→ WHAT THE TASK ASKS: Of the lines in the material below, print only those from the one containing "Where should I click to: Buy" to the one containing "Task: Enable the Low Offset Filter switch", ends included, exactly as written and without pictures.

→ SUPPLIED INFORMATION:
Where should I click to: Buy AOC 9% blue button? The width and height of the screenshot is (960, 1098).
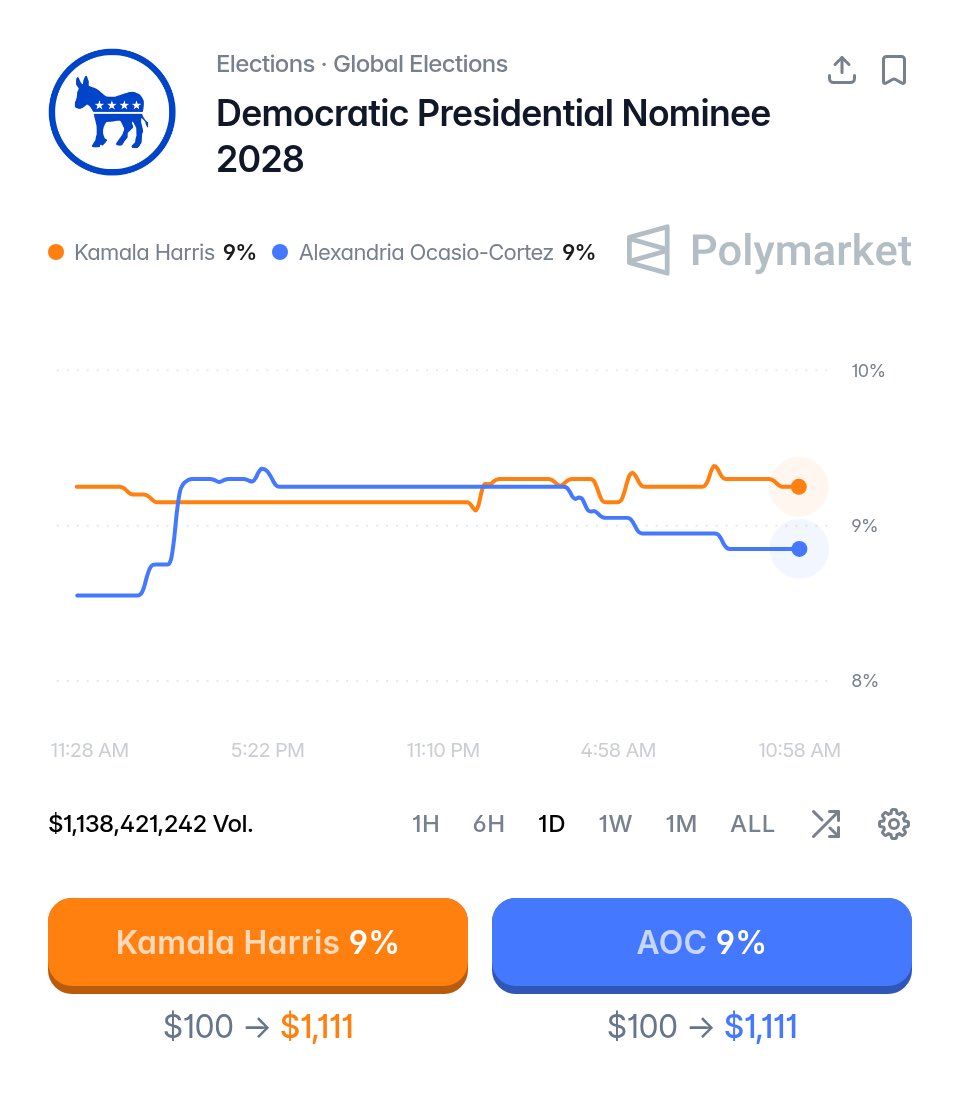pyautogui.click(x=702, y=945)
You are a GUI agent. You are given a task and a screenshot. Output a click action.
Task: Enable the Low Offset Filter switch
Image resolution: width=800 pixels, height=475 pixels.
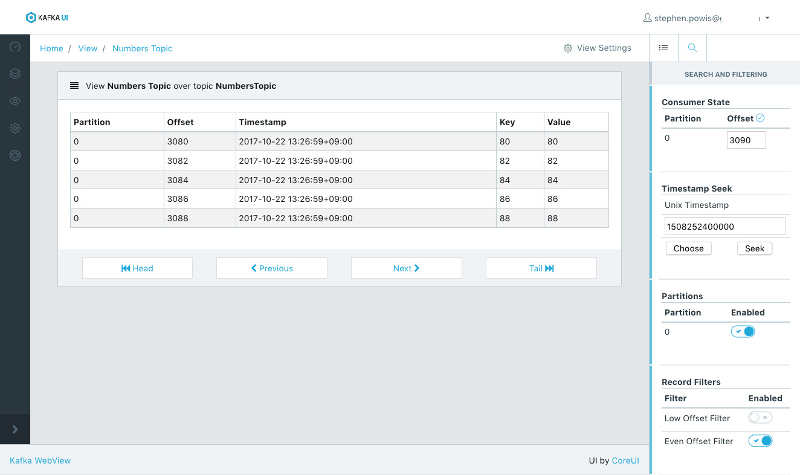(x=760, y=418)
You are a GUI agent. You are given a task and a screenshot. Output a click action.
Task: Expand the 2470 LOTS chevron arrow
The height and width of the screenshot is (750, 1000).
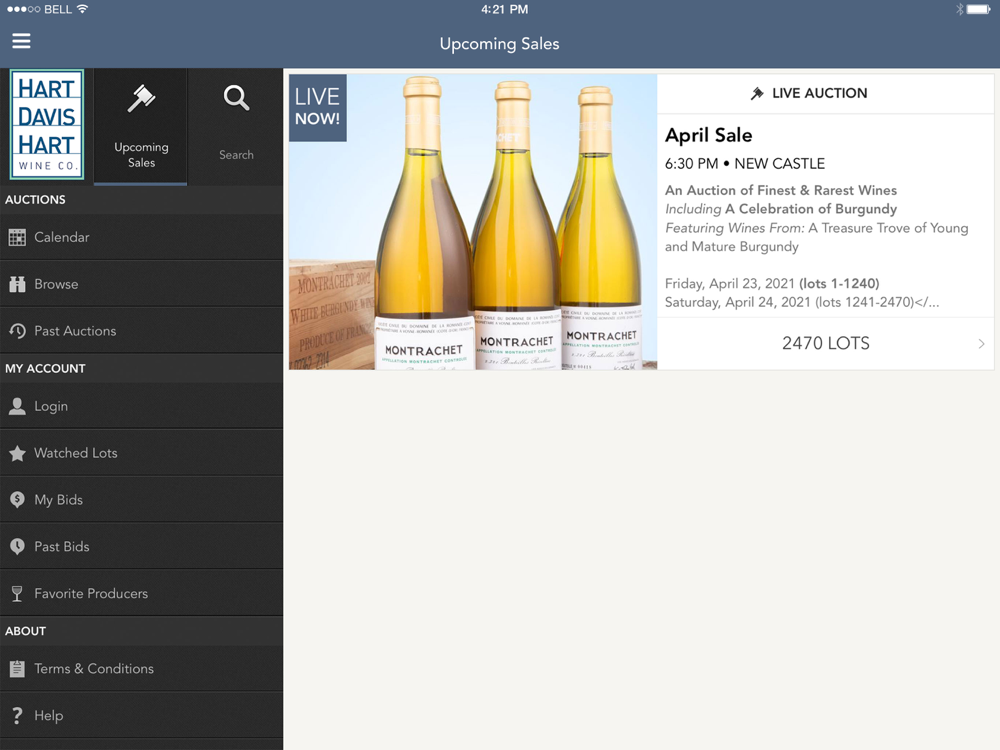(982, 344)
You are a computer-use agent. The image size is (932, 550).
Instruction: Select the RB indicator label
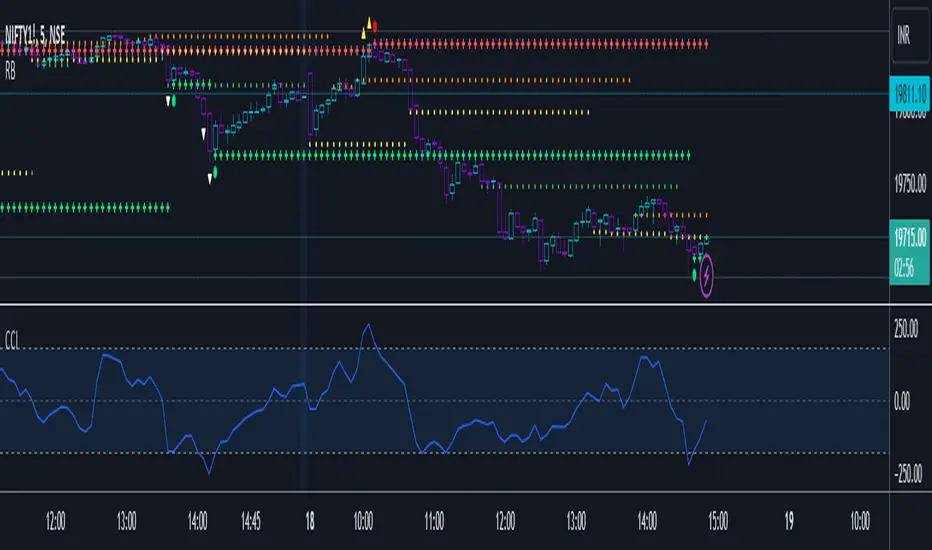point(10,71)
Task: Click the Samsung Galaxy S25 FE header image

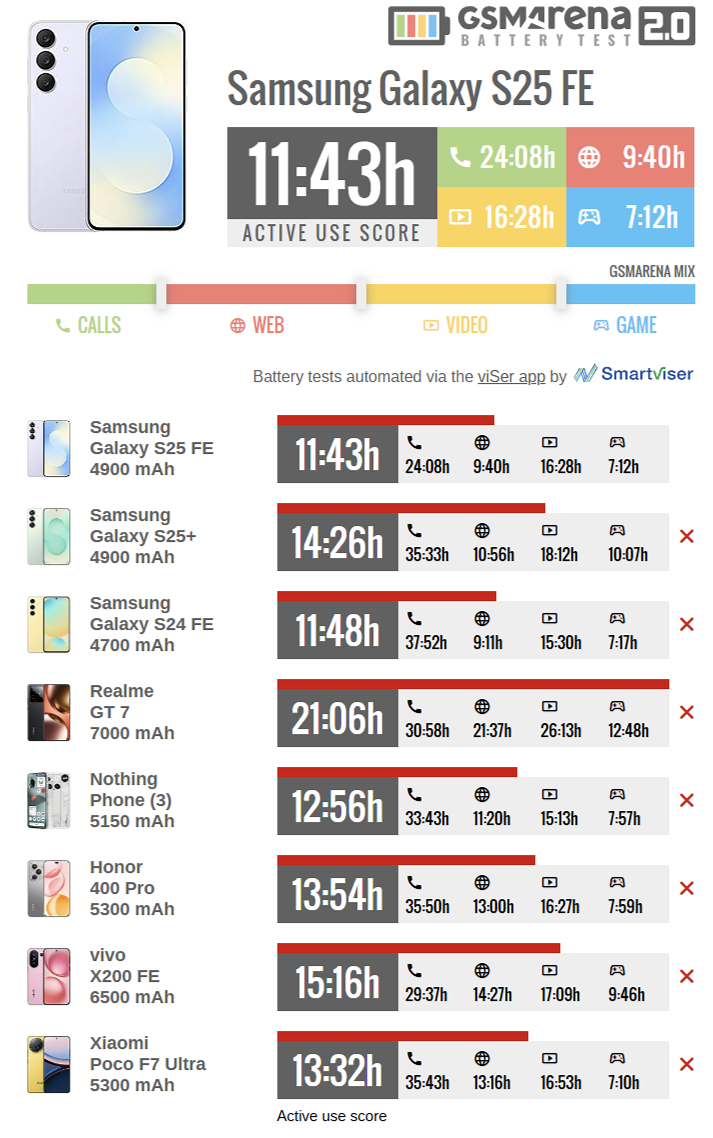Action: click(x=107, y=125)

---

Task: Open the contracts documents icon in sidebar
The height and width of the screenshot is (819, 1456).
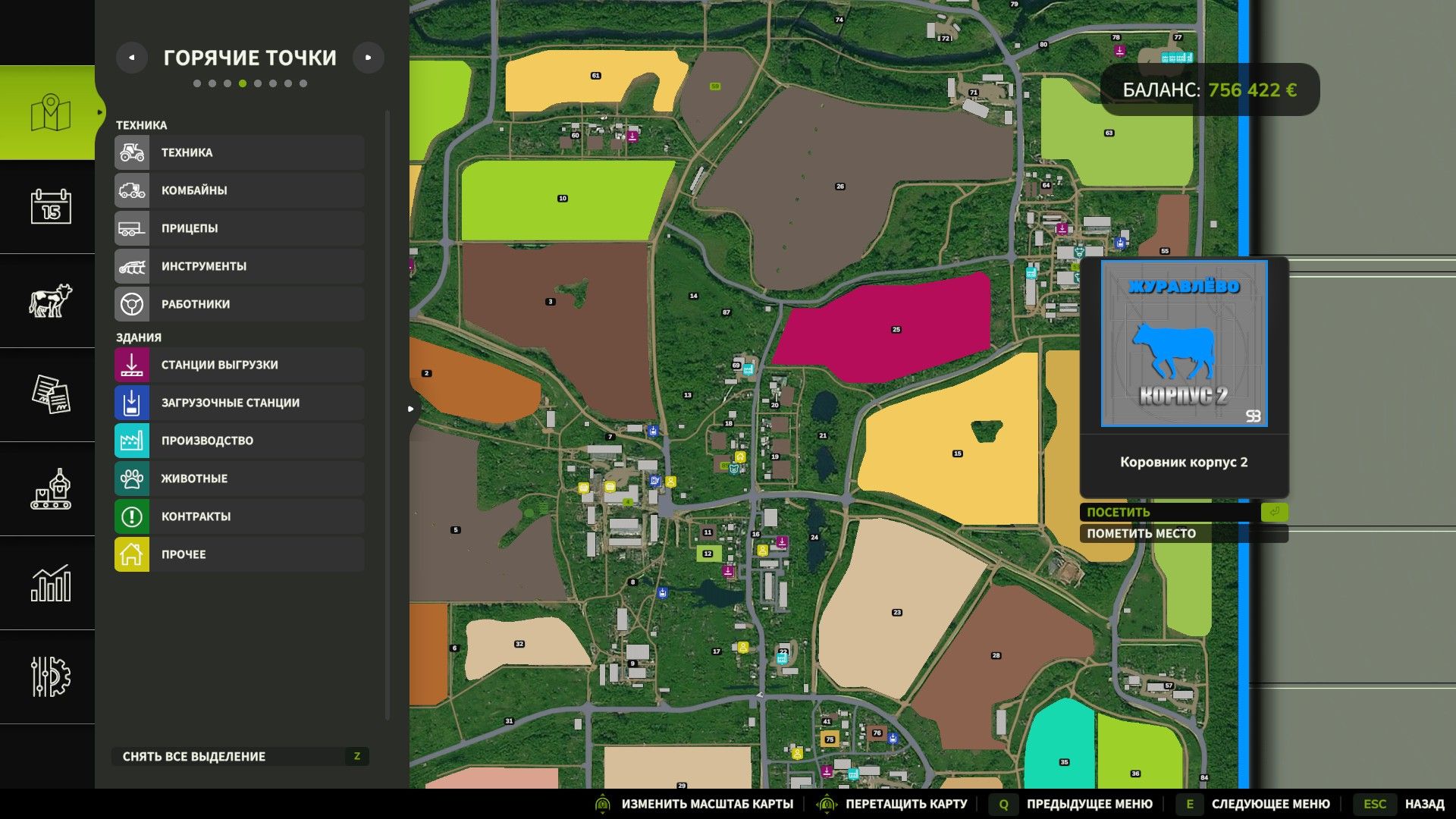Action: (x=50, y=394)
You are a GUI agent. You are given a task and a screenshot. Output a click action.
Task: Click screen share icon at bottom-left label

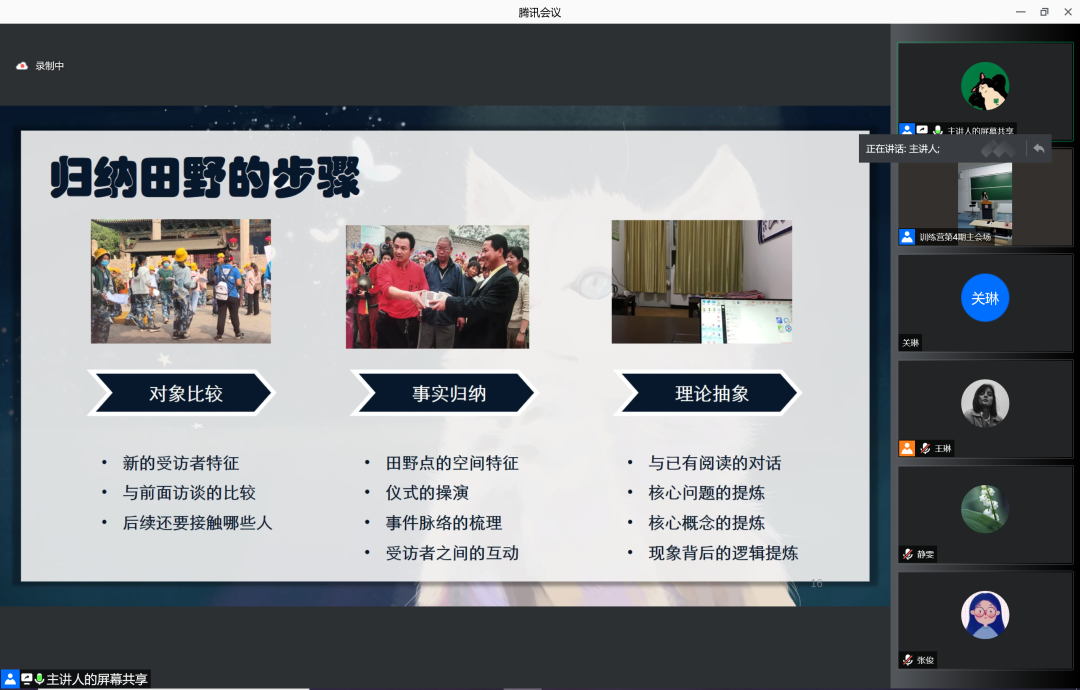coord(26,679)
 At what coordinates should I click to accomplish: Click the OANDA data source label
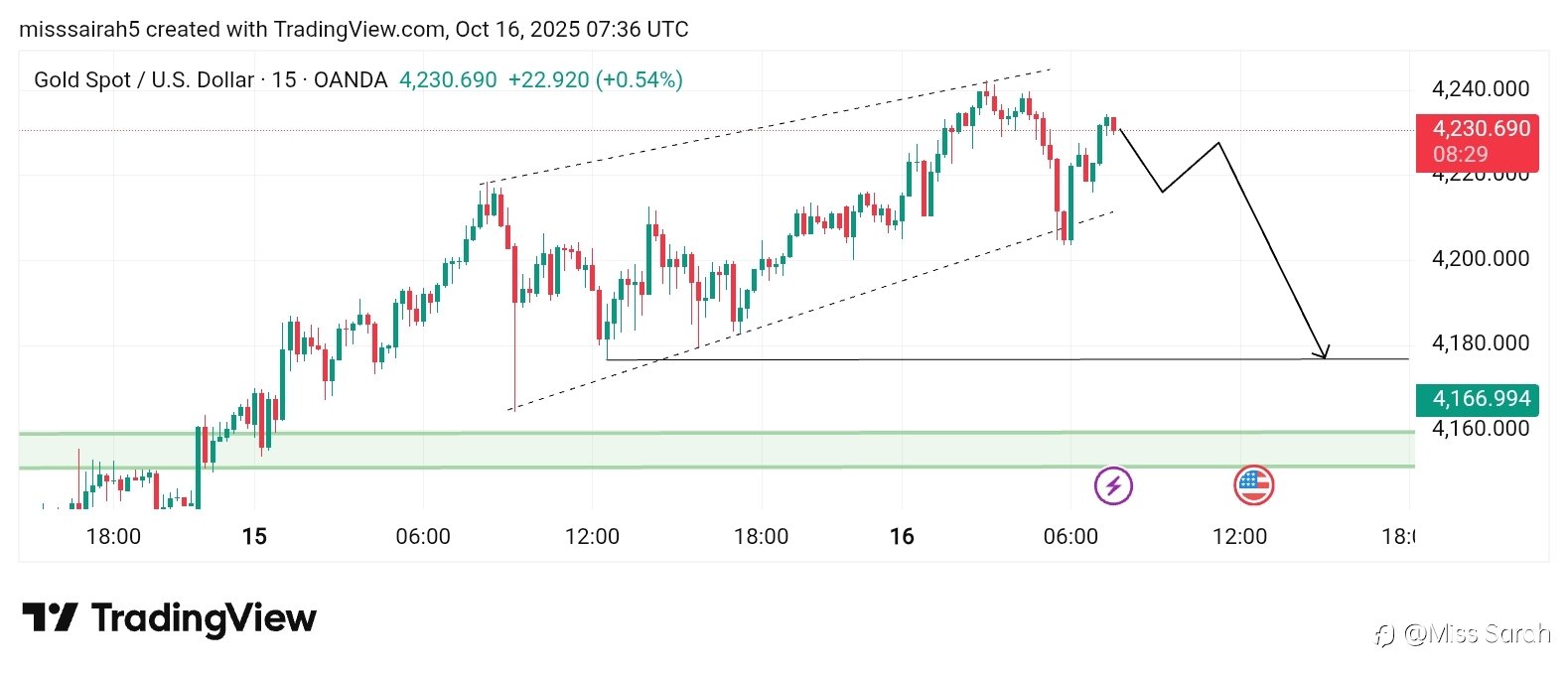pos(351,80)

--

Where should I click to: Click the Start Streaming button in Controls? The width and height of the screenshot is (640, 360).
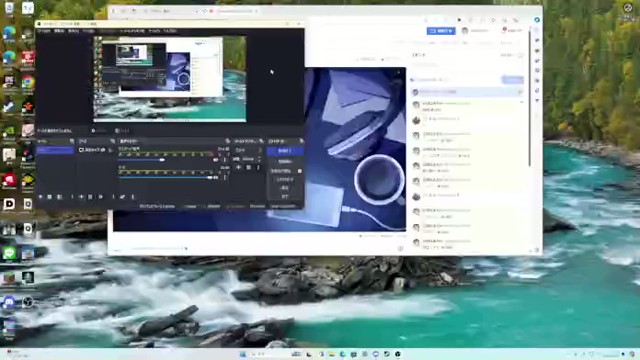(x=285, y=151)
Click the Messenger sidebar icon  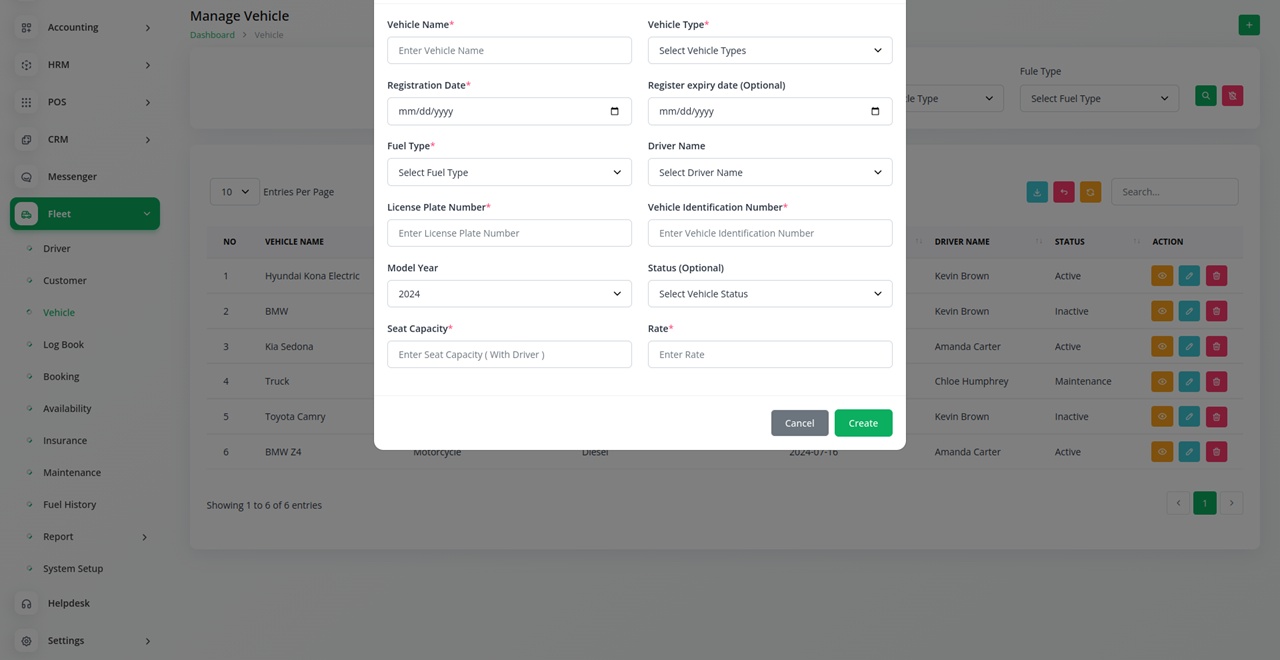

→ RESULT FOR THIS TASK:
Where should I click to: Buy AOC 9% blue button? The width and height of the screenshot is (960, 1098).
pyautogui.click(x=702, y=945)
You are a GUI agent. You are given a task and a screenshot. Output a click action.
Task: Enable the Low Offset Filter switch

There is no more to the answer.